TEXT BLOCK.
□ □ □
New Rep’s season opener, “The Elephant Man” by Bernard Pomerance, directed by Artistic Director Jim Petosa with many of the actors from his memorable last season closer “Amadeus”, is a reminder that if you believe that beauty is only skin deep, this play’s not for you. It also serves as witness to the wit and wisdom of this winner of the 1979 Tony, Drama Desk and New York Drama Critics’ Circle Awards as Best Play. Based on the life of Joseph Merrick (1862-1890) in London (and, briefly, Belgium), it explores society‘s treatment of those people who are different, or at least appear to be, and are consequently either categorized, ostracized, or institutionalized. The fact that it takes place in England in the Victorian Era by no means lets us off the hook, as even a superficial review of health care priorities today would prove. This is a work that, in the right hands, plays much more hauntingly than it reads on the page; it is one of those works that a director and her or his team of actors can make soar.
In this production, the words on the page do indeed take flight, for they are unquestionably in the right hands. The incredible experience that Petosa and his team of actors and technical crew created last spring is equaled if not surpassed here, starting with the astonishing performance by Tim Spears (last season’s Mozart) again in the title role of the physically deformed young man. When he cries out “sometimes I think my head is so big because it is full of dreams”, it’s a truly heartbreaking moment, as we see clearly what his contemporaries by and large did not. His apparent rescue from exploitation by Dr. Treves (Michael Kaye, also wonderful) is merely the beginning of more subtle and insidious treatment. As his first carnival “manager” Ross (a very believably creepy Joel Colodner) describes his new “home” at London Hospital, it is a milieu that exemplifies “places cruel to life are the most revealing scientifically”. When Merrick asks “I have a home? As long as I like?” and is told “that is what home is”, he at first fails to see the hypocrisy afoot. Later in the play a wiser Merrick asks “if your mercy is so cruel, what do you have for justice?”, and is told by his protector Treves that “rules make us happy because they are for our own good”. As Merrick finishes constructing a model of the nearby St. Philip’s Church, he states “I make an imitation of an imitation….we are all just copies? of originals?…who made the copies?…He should’ve used both hands”, evidencing a level of intelligence most of his contemporaries missed. And, in the most revealing moment in the play, in a dream of Treves, roles are reversed and Merrick analyzes Treves: “…as a boy (he) developed a disabling spiritual duality, therefore was unable to feel what others feel, nor reach harmony with them…thus denied all means of escape from those he had tormented”. It’s a fabulously heightened theatrical moment, an unforgettable one.
□ □ □
ENTRIES SUPPLIED.
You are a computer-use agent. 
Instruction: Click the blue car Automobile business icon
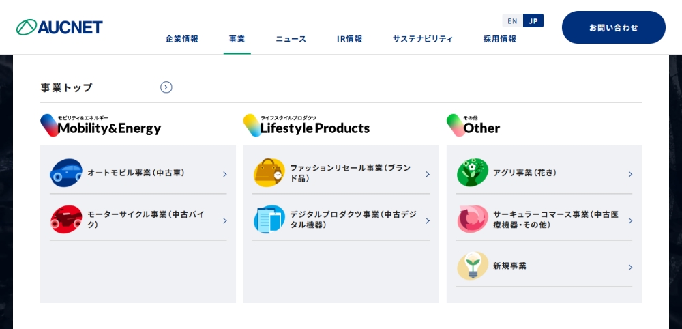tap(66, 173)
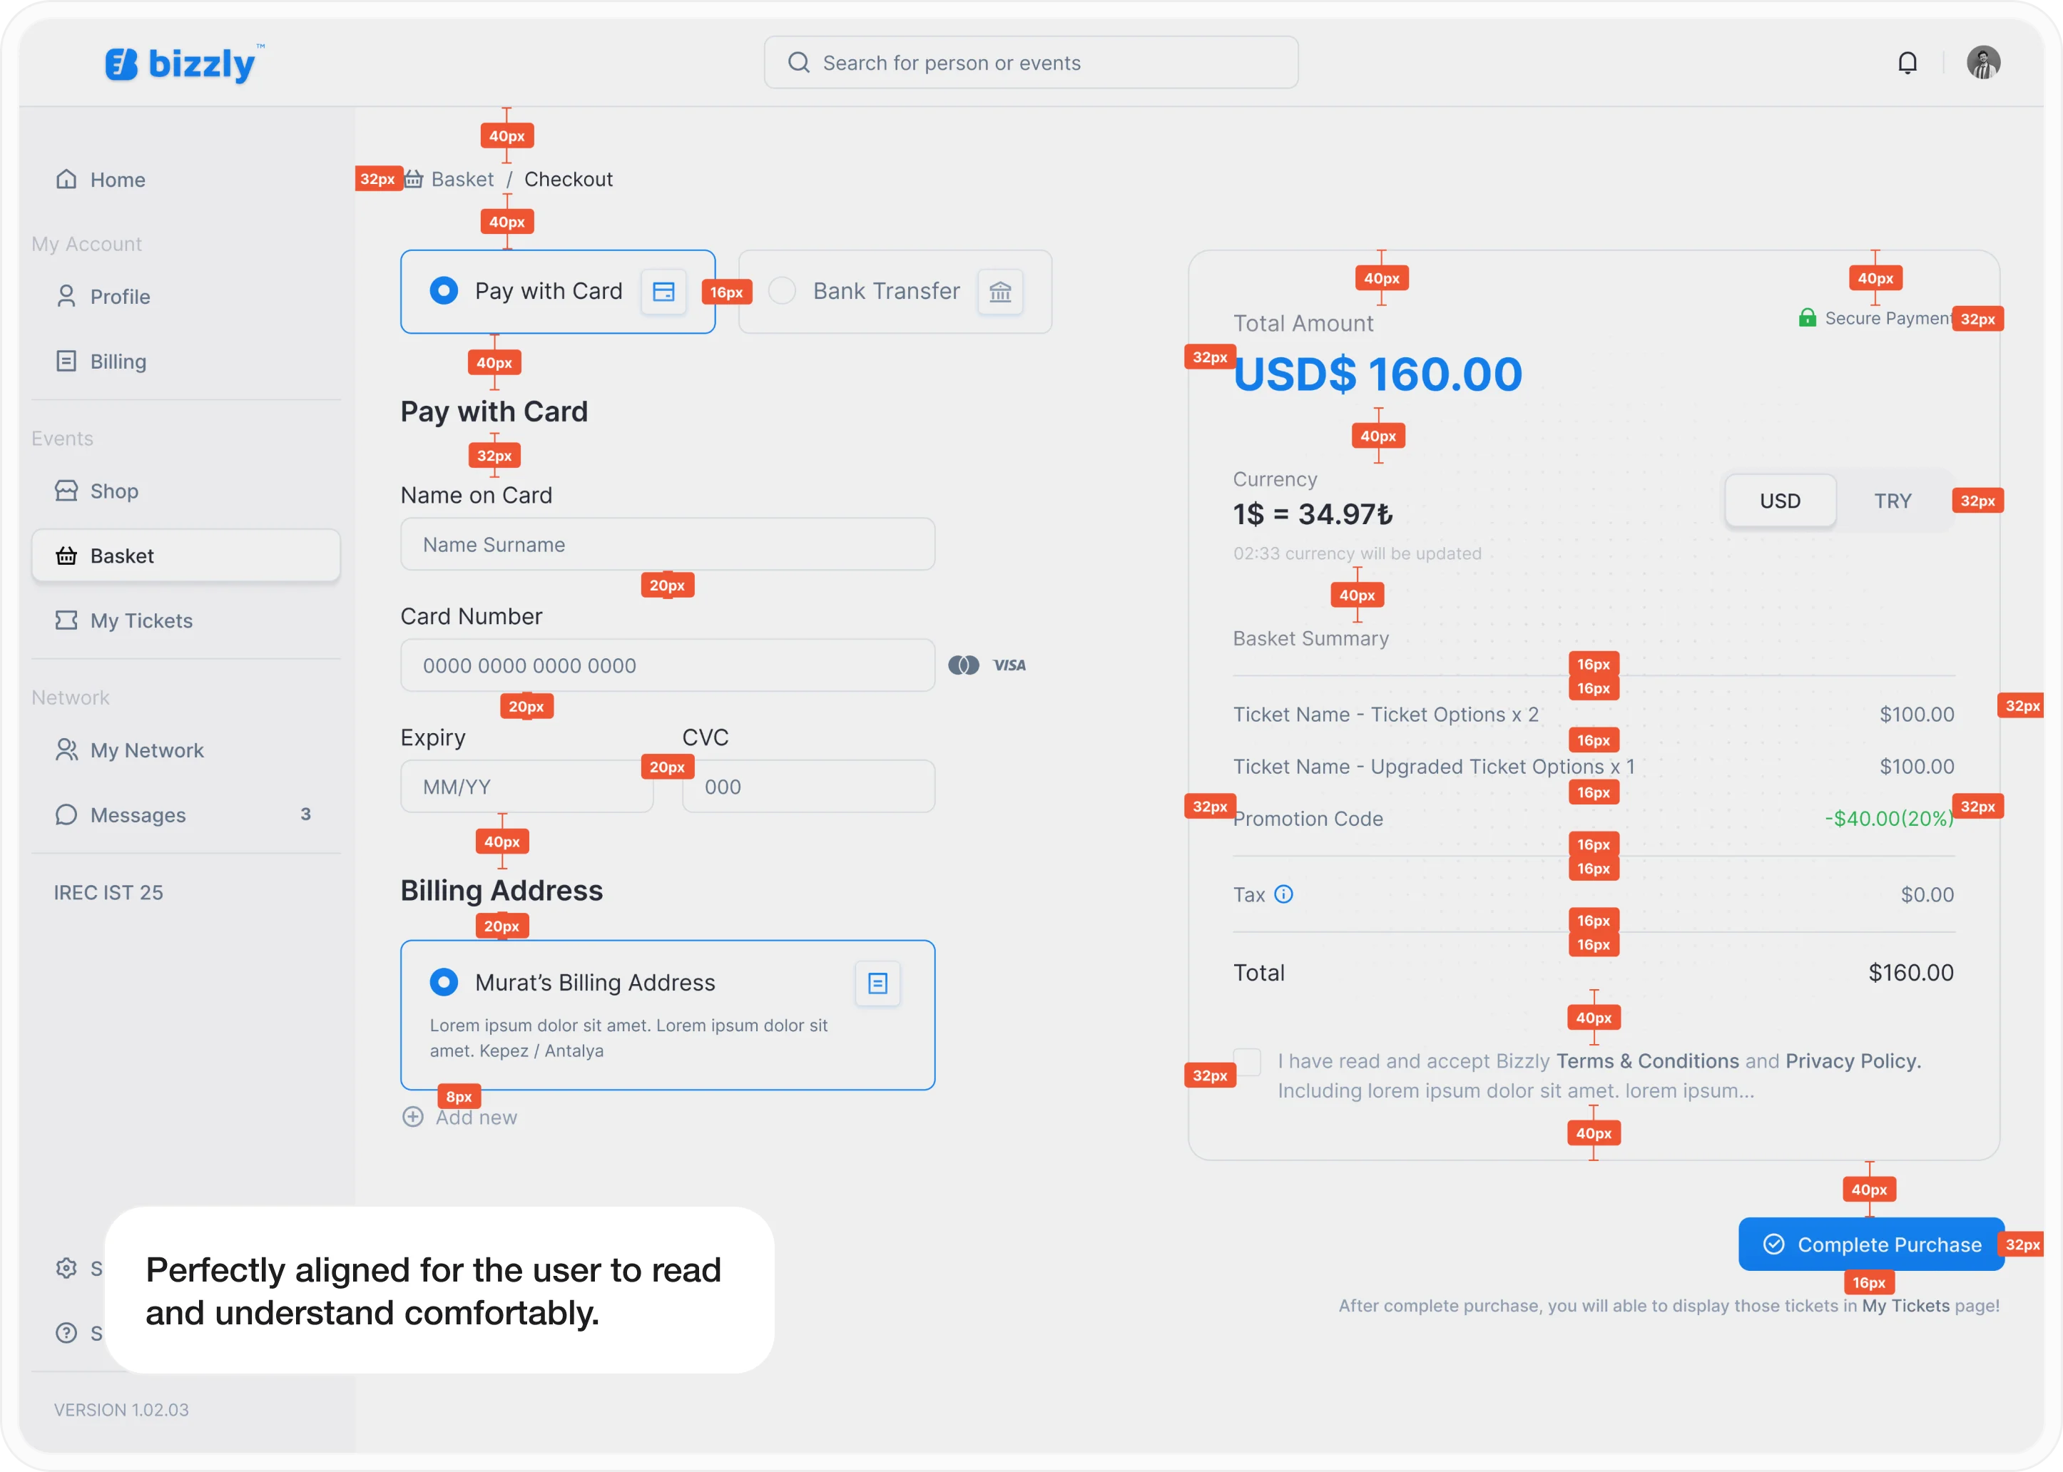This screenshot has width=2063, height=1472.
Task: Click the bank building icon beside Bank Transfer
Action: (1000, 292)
□ □ □
PROBLEM SET.
**1)** In the review of "The Elephant Man," which actor plays Dr. Treves?
**2)** Proceed with the review of "The Elephant Man," picking up after its last sentence.

ANSWERS TO THE TASKS.
**1)** Michael Kaye

**2)**
Spears as our seemingly unlikely hero is surrounded by a versatile, extraordinary cast, all of them (except Spears himself) in multiple roles that display the breadth and depth of the local talent pool. Valerie Leonard is terrific as Mrs. Kendal (and one of the Pinhead Sisters), as are Russell Garrett as Carr Gomm (and a train conductor), Esme Allen as Miss Sandwich (and Princess Alexandra and a Pinhead Sister). The aforementioned Colodner also shines in the additional roles of Bishop Walsham How and Snork. In several supporting roles (Lord John, the manager of the Pinhead Sisters, a policeman and Will), with suitable regional accents for each of his characters, Ross MacDonald also stands out. All of their work is enhanced by the atmospheric musical accompaniment by oboist Louis Toth. The technical crew all added substantially to the overall wonder of this production, from the ingenious Scenic Design by Jon Savage (not an easy job given that the play consists of twenty-one scenes), complex Costume Design by Molly Trainer and Lighting Design by Daniel Maclean Wagner, effective Sound Design by David Reiffel, and the musical accompaniment by Toth (playing music beautifully composed by Reiffel).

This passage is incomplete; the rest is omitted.